▶ _TASK PROMPT_
Print the data once more, exactly as supplied.
===
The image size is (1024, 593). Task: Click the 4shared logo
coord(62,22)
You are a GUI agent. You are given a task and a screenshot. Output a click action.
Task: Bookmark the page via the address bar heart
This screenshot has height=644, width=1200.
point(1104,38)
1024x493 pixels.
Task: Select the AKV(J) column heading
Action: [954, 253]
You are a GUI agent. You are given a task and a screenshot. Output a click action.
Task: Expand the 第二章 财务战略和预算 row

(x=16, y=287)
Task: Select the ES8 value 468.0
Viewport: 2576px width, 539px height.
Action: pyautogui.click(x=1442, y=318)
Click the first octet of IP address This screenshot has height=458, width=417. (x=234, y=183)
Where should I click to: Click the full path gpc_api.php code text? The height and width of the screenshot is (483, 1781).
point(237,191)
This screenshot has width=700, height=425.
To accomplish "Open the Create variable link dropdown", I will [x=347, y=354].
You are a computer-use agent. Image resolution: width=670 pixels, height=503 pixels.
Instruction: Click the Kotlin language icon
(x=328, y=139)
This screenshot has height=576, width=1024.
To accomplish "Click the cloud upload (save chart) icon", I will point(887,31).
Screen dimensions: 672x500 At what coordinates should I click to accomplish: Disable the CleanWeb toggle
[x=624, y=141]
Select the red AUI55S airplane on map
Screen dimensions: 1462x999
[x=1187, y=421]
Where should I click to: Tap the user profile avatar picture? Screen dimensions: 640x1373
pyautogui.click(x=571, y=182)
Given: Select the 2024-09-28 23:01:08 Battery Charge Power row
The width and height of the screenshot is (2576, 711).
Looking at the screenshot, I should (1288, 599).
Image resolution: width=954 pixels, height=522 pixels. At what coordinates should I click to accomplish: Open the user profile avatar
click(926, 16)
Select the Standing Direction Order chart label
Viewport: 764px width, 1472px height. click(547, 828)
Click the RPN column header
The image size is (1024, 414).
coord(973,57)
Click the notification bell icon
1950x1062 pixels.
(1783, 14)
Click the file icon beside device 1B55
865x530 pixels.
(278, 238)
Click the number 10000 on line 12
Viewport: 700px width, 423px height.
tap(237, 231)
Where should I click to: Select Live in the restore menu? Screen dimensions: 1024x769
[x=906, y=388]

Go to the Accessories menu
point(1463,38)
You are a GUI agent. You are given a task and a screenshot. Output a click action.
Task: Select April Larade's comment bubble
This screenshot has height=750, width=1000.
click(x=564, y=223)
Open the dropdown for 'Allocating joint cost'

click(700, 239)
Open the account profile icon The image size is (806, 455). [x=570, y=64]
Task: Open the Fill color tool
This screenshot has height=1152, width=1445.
===
▶ _WRITTEN SOLUTION_
The image size is (1024, 593). Task: Click the 4shared logo
coord(62,22)
You are a GUI agent. You are given a task and a screenshot. Output a click action.
Task: Bookmark the page via the address bar heart
This screenshot has height=644, width=1200.
point(1104,38)
1024x493 pixels.
Task: Select the AKV(J) column heading
Action: [954, 253]
You are a GUI agent. You are given a task and a screenshot. Output a click action.
Task: Expand the 第二章 财务战略和预算 row

(x=16, y=287)
Task: Select the ES8 value 468.0
Viewport: 2576px width, 539px height.
Action: pyautogui.click(x=1442, y=318)
Click the first octet of IP address This screenshot has height=458, width=417. (x=234, y=183)
Where should I click to: Click the full path gpc_api.php code text? The height and width of the screenshot is (483, 1781).
point(237,191)
This screenshot has width=700, height=425.
To accomplish "Open the Create variable link dropdown", I will [x=347, y=354].
You are a computer-use agent. Image resolution: width=670 pixels, height=503 pixels.
Instruction: Click the Kotlin language icon
(x=328, y=139)
This screenshot has height=576, width=1024.
To accomplish "Click the cloud upload (save chart) icon", I will point(887,31).
Screen dimensions: 672x500 At what coordinates should I click to accomplish: Disable the CleanWeb toggle
[x=624, y=141]
Select the red AUI55S airplane on map
Screen dimensions: 1462x999
[x=1187, y=421]
Where should I click to: Tap the user profile avatar picture? Screen dimensions: 640x1373
pyautogui.click(x=571, y=182)
Given: Select the 2024-09-28 23:01:08 Battery Charge Power row
The width and height of the screenshot is (2576, 711).
Looking at the screenshot, I should (1288, 599).
Image resolution: width=954 pixels, height=522 pixels. At what coordinates should I click to accomplish: Open the user profile avatar
click(926, 16)
Select the Standing Direction Order chart label
Viewport: 764px width, 1472px height. click(547, 828)
Click the RPN column header
The image size is (1024, 414).
coord(973,57)
Click the notification bell icon
1950x1062 pixels.
(1783, 14)
Click the file icon beside device 1B55
865x530 pixels.
(278, 238)
Click the number 10000 on line 12
Viewport: 700px width, 423px height.
tap(237, 231)
Where should I click to: Select Live in the restore menu? Screen dimensions: 1024x769
[x=906, y=388]

Go to the Accessories menu
point(1463,38)
You are a GUI agent. You are given a task and a screenshot. Output a click action.
Task: Select April Larade's comment bubble
This screenshot has height=750, width=1000.
click(x=564, y=223)
Open the dropdown for 'Allocating joint cost'

click(700, 239)
Open the account profile icon The image size is (806, 455). [x=570, y=64]
Task: Open the Fill color tool
This screenshot has height=1152, width=1445.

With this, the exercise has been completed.